István CSOK
1865, Szekszárd – 1961, Budapest
Hongrie
István Csók (Szekszárd, 1865 – Budapest, 1961)
István Csók naît en 1865 à Szekszárd, une petite ville de la plaine hongroise. Fils d'un charpentier, il manifeste très tôt un talent pour le dessin, mais son chemin vers l'art est semé d'embûches. Après des études à l'École des arts appliqués de Budapest, il part pour Munich en 1886, où il fréquente l'Académie des Beaux-Arts, puis se rend à Paris en 1888. C'est dans la capitale française, alors épicentre de l'avant-garde, qu'il découvre l'impressionnisme et le post-impressionnisme, une révélation qui orientera définitivement sa carrière.

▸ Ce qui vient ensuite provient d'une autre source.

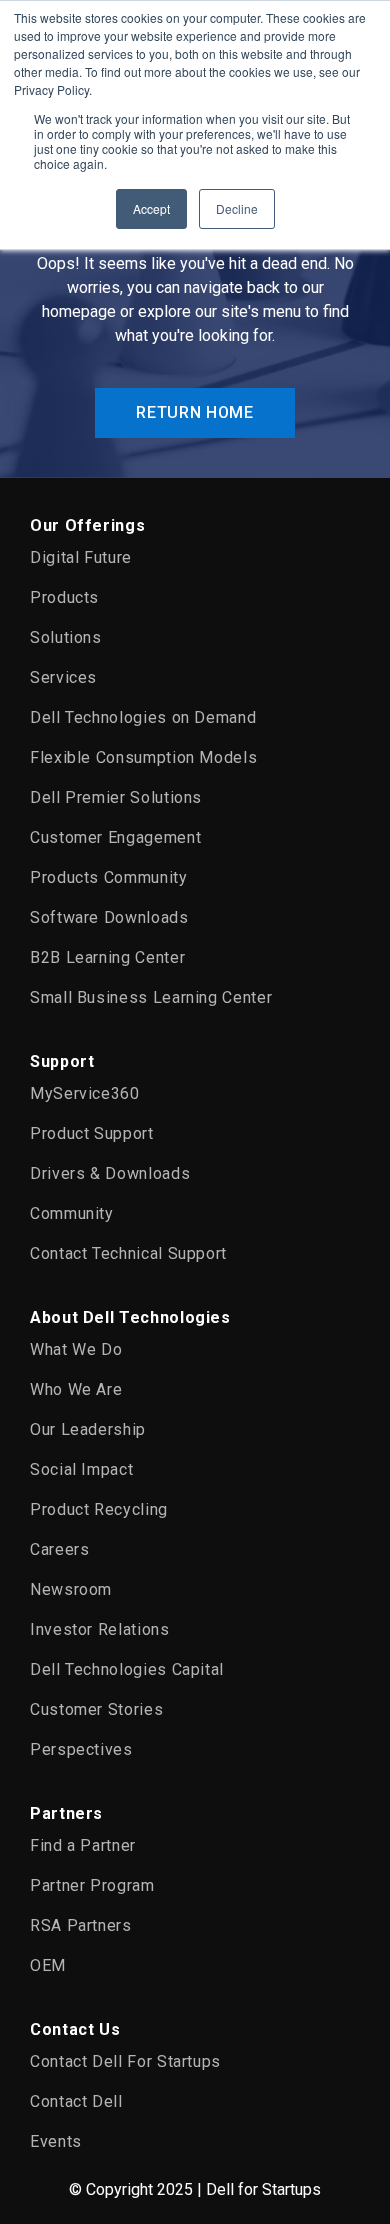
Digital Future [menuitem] (81, 557)
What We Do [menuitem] (76, 1349)
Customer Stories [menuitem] (96, 1709)
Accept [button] (151, 208)
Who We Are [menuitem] (76, 1389)
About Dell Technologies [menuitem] (130, 1317)
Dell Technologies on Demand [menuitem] (143, 717)
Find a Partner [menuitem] (83, 1845)
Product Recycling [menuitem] (99, 1509)
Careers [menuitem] (59, 1549)
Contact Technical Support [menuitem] (128, 1253)
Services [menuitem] (63, 677)
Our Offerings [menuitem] (87, 525)
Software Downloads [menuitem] (109, 917)
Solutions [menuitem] (66, 637)
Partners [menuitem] (66, 1813)
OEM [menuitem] (48, 1965)
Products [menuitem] (64, 597)
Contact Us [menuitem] (75, 2029)
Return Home (194, 412)
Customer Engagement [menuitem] (115, 837)
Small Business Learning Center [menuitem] (151, 997)
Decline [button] (237, 208)
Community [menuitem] (72, 1213)
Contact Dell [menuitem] (76, 2101)
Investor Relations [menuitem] (100, 1629)
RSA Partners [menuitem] (81, 1925)
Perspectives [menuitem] (81, 1749)
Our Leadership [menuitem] (88, 1429)
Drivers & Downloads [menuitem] (110, 1173)
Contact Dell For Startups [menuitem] (125, 2061)
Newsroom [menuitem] (71, 1589)
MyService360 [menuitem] (85, 1093)
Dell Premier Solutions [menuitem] (116, 797)
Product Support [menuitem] (92, 1133)
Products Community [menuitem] (109, 877)
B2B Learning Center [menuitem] (107, 957)
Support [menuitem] (62, 1061)
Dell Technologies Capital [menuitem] (127, 1669)
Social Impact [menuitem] (81, 1469)
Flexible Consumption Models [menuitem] (143, 757)
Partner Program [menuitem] (92, 1885)
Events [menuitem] (56, 2141)
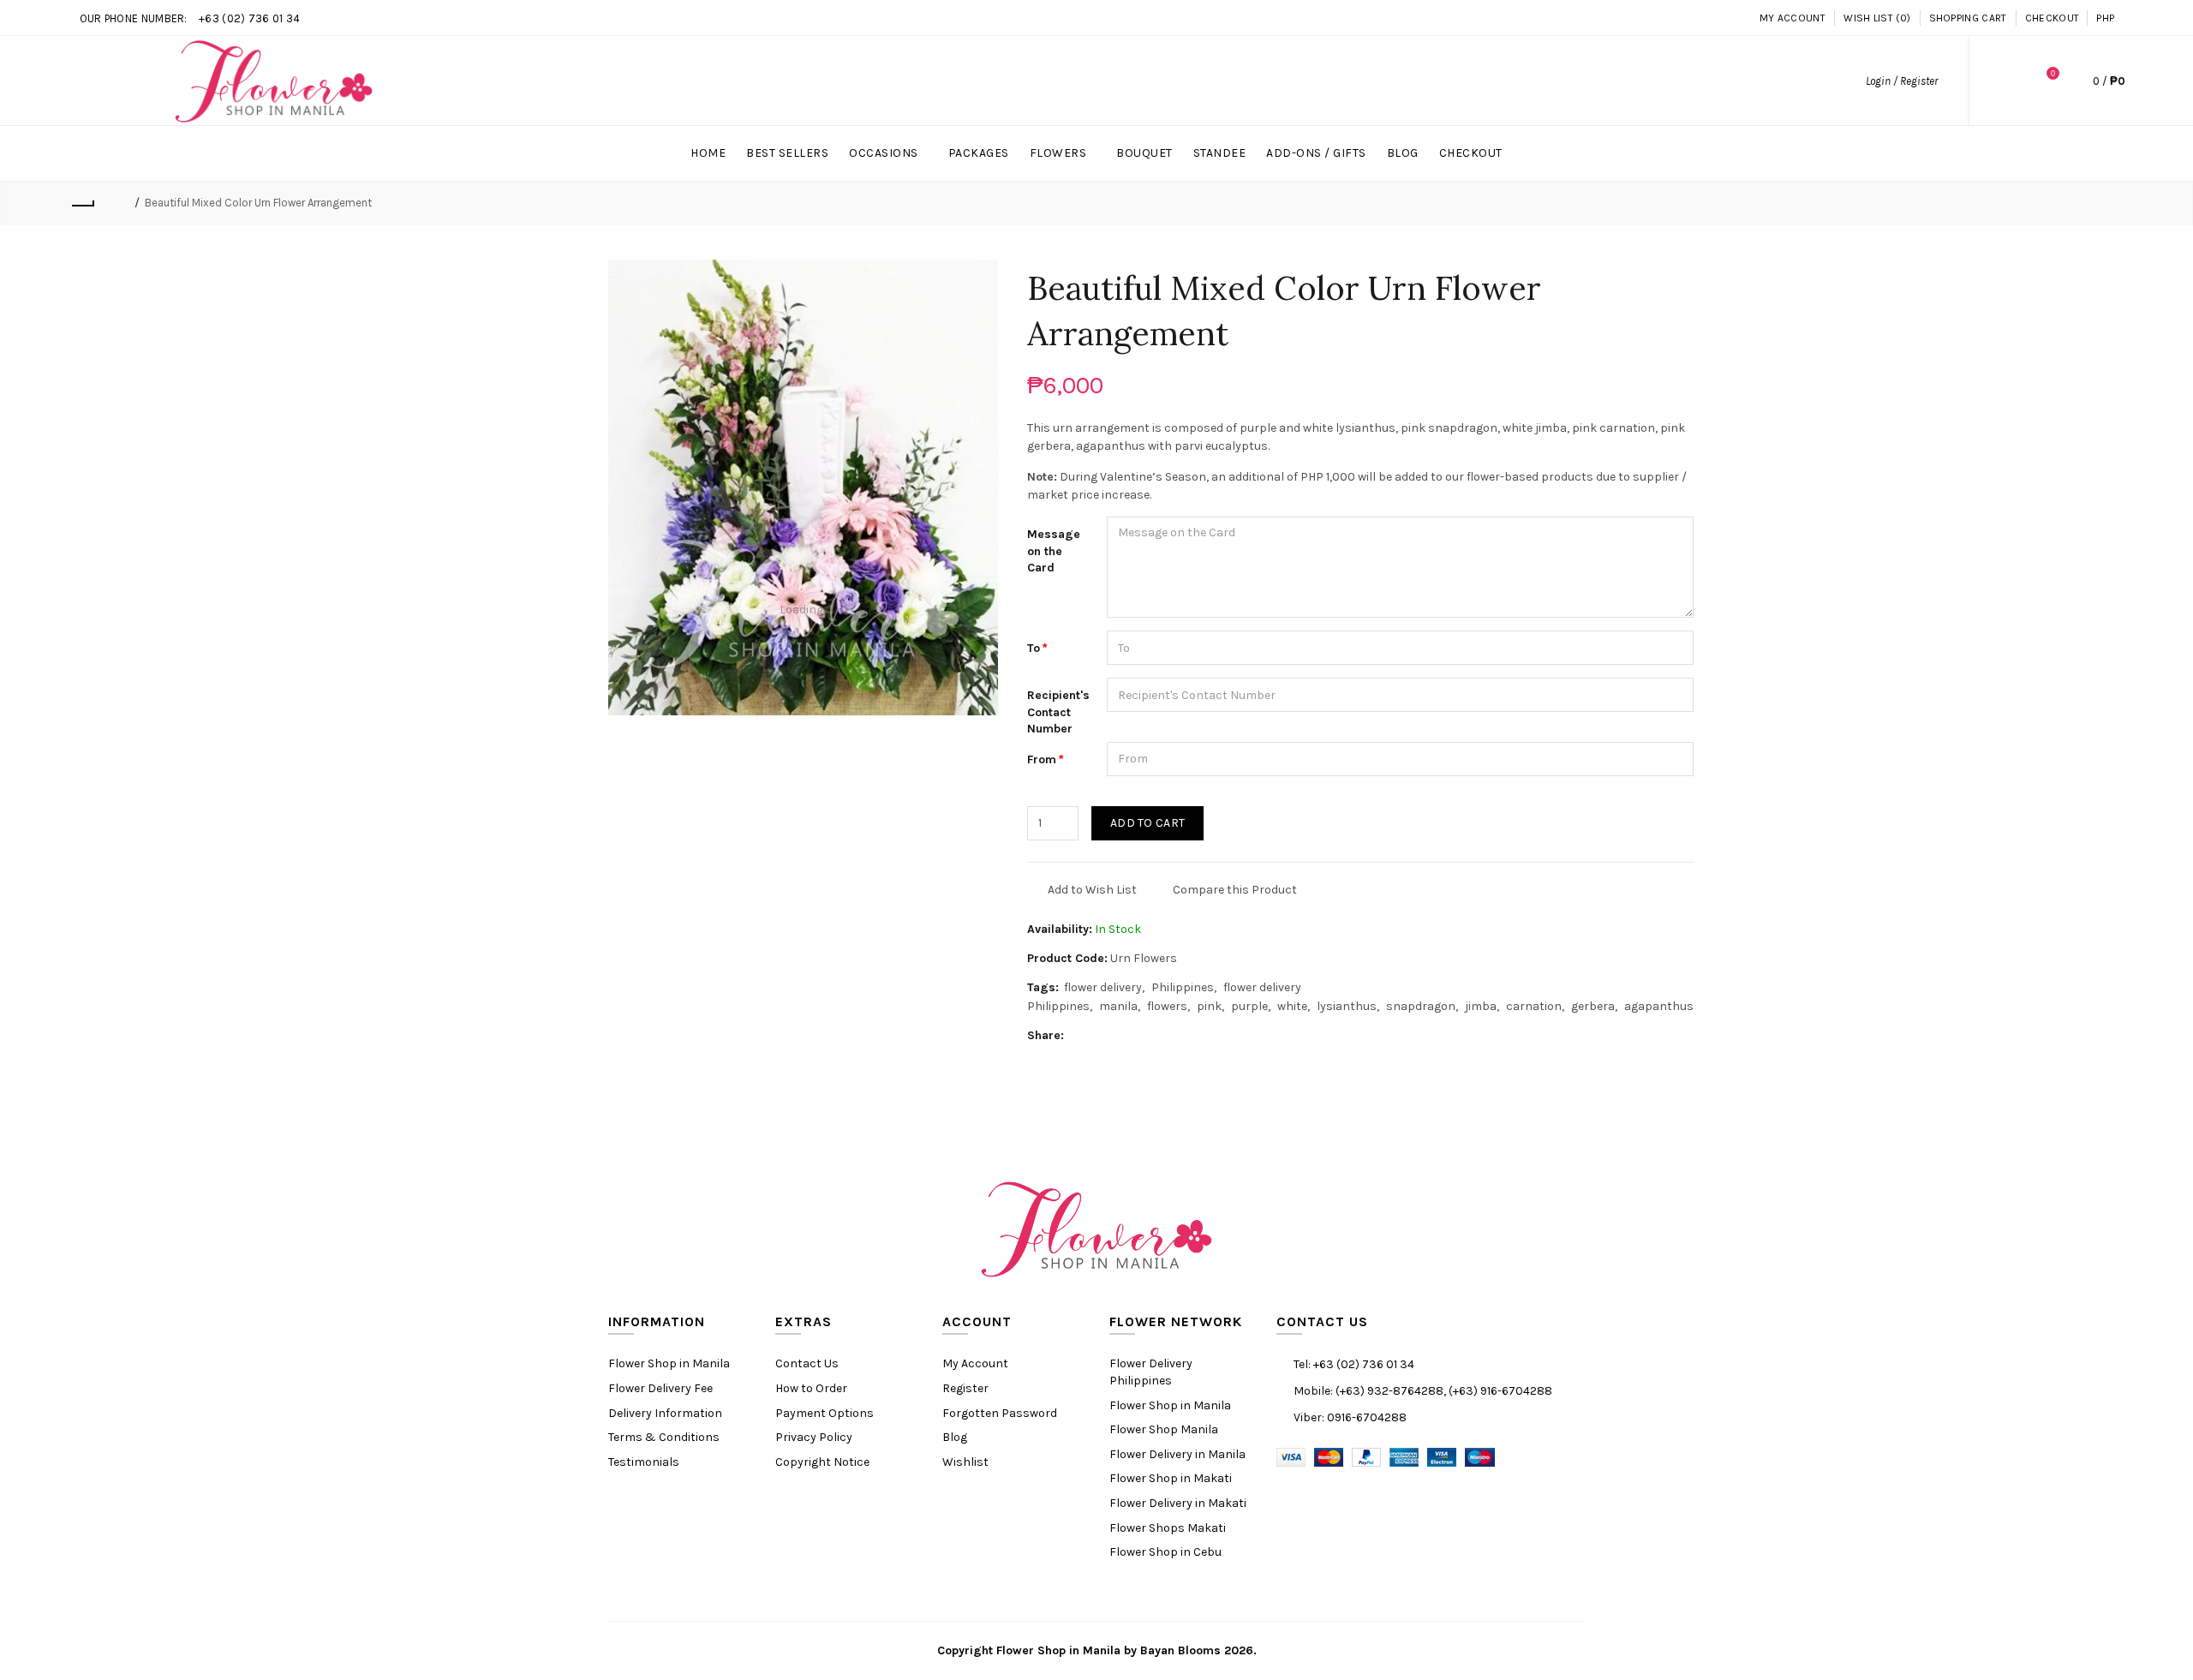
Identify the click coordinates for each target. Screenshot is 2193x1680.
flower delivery (1103, 987)
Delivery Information (665, 1413)
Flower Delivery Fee (660, 1388)
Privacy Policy (813, 1437)
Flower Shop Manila (1163, 1429)
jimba (1481, 1006)
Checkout (2052, 18)
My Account (1793, 18)
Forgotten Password (999, 1413)
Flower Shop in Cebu (1165, 1552)
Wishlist (965, 1462)
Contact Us (807, 1363)
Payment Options (824, 1413)
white (1292, 1006)
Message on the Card (1053, 551)
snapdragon (1420, 1006)
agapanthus (1659, 1006)
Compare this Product (1235, 889)
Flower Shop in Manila (669, 1363)
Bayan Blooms (1180, 1650)
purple (1249, 1006)
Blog (954, 1437)
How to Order (811, 1388)
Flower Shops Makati (1167, 1528)
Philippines (1182, 987)
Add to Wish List (1092, 889)
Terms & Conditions (664, 1437)
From (1041, 759)
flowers (1167, 1006)
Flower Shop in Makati (1170, 1478)
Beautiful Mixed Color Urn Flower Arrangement (258, 202)
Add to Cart (1147, 823)
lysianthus (1347, 1006)
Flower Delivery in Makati (1177, 1503)
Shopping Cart (1968, 18)
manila (1118, 1006)
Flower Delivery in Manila (1177, 1454)
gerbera (1593, 1006)
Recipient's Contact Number (1058, 712)
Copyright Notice (822, 1462)
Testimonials (643, 1462)
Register (965, 1388)
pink (1209, 1006)
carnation (1534, 1006)
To (1033, 648)
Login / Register (1902, 81)
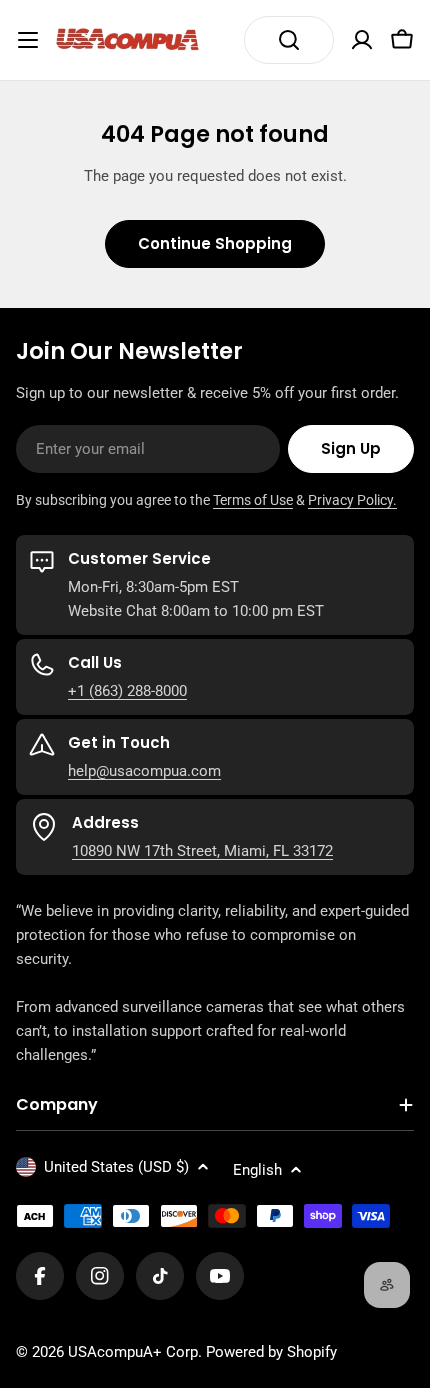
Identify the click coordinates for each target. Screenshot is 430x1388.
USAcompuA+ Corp (133, 1352)
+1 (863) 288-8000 (127, 691)
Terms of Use (253, 500)
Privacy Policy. (352, 500)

Il s'installe à Barbizon, puis à Paris, où il expose au Salon et se lie d'amitié avec des artistes comme József Rippl-Rónai.
De retour en Hongrie en 1892, Csók s'impose comme une figure centrale de la scène artistique budapestoise. Son style, souvent qualifié de « naturalisme impressionniste », se caractérise par une lumière vibrante, une palette lumineuse et une touche rapide, presque tactile. Il excelle dans les scènes de genre, les nus féminins et les intérieurs, mais c'est surtout par ses représentations de la vie paysanne et des paysages de la Grande Plaine hongroise qu'il se distingue. Des œuvres comme La Moisson ou Le Marché de Szolnok témoignent de sa capacité à saisir l'énergie brute du quotidien, tout en y insufflant une poésie subtile.
Membre fondateur de la colonie d'artistes de Szolnok en 1902, Csók joue un rôle clé dans la modernisation de la peinture hongroise. Il est également influencé par le symbolisme et l'Art nouveau, comme en témoignent ses compositions plus décoratives des années 1900. Bien qu'il reste fidèle à une figuration expressive, il n'hésite pas à expérimenter avec la couleur et la composition, anticipant certaines tendances du fauvisme. Sa reconnaissance est précoce : il reçoit le Grand Prix de la Biennale de Venise en 1901 et est élu membre de l'Académie hongroise des sciences en 1920.
Tout au long de sa longue carrière, Csók demeure un observateur passionné de la condition humaine, mêlant réalisme social et sensibilité esthétique. Il meurt à Budapest en 1961, à l'âge de 96 ans, laissant derrière lui une œuvre prolifique qui influence des générations d'artistes hongrois. Aujourd'hui, il est considéré comme l'un des piliers de la peinture hongroise moderne, un pont entre la tradition académique et les innovations du XXe siècle. Ses toiles, conservées dans les grands musées de Budapest, continuent d'incarner l'âme d'une nation en pleine mutation.